Task requirements ::
(A) Answer these questions using the data journalism text.
(i) What basic source does the text say the data can come from?
(ii) According to the text, who is searching for "allergies" more?
(iii) Who should sign off on social information pieces before they go live?
(B) The data journalism text gives reasons why content gets into a reader's filter bubble of news. List every reason it gives.

Text section ::
□ □ □ □ □ □ □

It doesn’t have to require large datasets, the data can actually come from something as basic as google trends. 

Data Journalism Example Using Google Trends

Now if you look at this in Google Trends and zoom out technically that headline would be Allergies on the Rise Globally, because every year there’s an uptick. Now, when you dig into the data, it’s young people who are searching for ‘allergies’ more. So if we want to create an information piece to pitch to right wing media in the UK, we can run it through the framework and we know that the Daily Mail for example will like social information pieces that confirm millennials are snowflakes.

The reason this methodology works is because it works in reverse of how you usually get content discovered, so the content finds the audience, the audience don’t find the content. What we mean by that is because you’re a lefty, because you have ginger hair, because you think millennials are snowflakes, that will automatically get in your filter bubble of news so that content automatically finds you.

Data Journalism Ideation framework

Here’s an example of some of the things we’d typically put under each of these categories. The social information pieces are not as brand safe as the rest, so just be very careful and get brand managers to sign off before it goes live.

□ □ □ □ □ □ □

Dataset extract ::
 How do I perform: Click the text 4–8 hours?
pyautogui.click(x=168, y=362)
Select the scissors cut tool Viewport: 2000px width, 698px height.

□ □ □ □ □ □ □

Solution set ::
(A)
(i) Google Trends
(ii) Young people
(iii) Brand managers

(B)
- Being a lefty
- Having ginger hair
- Thinking millennials are snowflakes